Tercabik. Begitulah rasanya. Ketika harapan sirna seketika. No change at all to be with you.  Pintu itu sudah tertutup. Sama sekali tak ada celah. Terkunci rapat. Dan yang paling menyedihkan adalah, aku masih setia duduk di depan pintu, menunggumu membuka dan menawarkan kesempatan kedua. Stupid. Kamu tahu kenapa aku sebodoh ini? Karena tak akan pernah ada yang sepertimu. Never.  Karena kamu telah merubah hidupku. My way of life, my vision of future, bahkan selera musikku pun berubah. Aku benci slow rock, tapi sekarang musik slow rock yang mendayu-dayu mengalunkan lagu galau itu, aku suka banget! Teman baikku yang di India juga bilang, you have change Maya, you are not who you were 5 months ago.

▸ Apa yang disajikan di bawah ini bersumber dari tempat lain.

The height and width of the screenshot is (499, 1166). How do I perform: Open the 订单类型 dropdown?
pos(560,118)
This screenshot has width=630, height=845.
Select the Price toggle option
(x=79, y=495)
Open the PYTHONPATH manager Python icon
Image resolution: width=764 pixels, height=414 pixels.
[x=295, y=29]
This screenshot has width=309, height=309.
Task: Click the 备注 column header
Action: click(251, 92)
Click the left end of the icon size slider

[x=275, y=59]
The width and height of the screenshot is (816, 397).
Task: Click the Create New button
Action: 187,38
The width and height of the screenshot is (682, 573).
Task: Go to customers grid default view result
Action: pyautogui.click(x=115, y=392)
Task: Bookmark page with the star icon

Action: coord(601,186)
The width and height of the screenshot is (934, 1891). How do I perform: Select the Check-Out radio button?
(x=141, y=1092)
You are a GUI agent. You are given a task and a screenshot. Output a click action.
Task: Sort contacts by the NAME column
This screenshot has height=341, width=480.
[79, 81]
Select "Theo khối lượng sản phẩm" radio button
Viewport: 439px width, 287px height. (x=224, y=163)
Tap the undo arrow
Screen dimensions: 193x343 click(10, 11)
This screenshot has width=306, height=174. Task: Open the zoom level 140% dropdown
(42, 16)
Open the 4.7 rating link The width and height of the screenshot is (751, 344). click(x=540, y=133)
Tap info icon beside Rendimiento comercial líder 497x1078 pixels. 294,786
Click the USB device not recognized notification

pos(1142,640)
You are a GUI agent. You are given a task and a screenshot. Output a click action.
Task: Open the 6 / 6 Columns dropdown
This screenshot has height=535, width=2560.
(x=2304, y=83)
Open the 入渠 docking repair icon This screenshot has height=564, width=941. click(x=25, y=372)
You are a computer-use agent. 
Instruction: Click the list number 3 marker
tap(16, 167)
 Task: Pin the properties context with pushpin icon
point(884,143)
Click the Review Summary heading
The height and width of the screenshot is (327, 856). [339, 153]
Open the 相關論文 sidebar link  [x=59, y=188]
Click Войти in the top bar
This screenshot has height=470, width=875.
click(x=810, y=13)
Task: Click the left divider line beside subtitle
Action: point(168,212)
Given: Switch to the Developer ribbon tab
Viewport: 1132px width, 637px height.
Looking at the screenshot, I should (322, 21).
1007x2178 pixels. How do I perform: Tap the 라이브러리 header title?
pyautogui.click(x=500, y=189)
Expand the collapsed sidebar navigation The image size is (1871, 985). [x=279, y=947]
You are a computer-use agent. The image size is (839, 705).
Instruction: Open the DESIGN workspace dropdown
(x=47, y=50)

I’m still yours. Kamu belum pernah putuskan rantai ikatan itu. Dan aku gak sanggup memutusnya sendiri. You have to break it yourself. I’m stuck here, in front of your door. Bahkan aku telah memohonmu untuk membukanya. Never happendoor

NOAH bilang: tak pernah kumengerti aku segila ini, aku hidup untukmu, aku mati tanpamu, tak pernah kusadari aku sebodoh ini, aku hidup untukmu, aku mati tanpamu, kau takkan pernah menjadi milikku… I’m really crazy…. Kalau aku sebodoh ini menunggumu, pasti aku akan tua merana. Well, mungkin aku terlalu tua untuk patah hati, tapi cinta tak pernah kenal usia. Oh, come on move on Maya . Seandainya bisa semudah itu.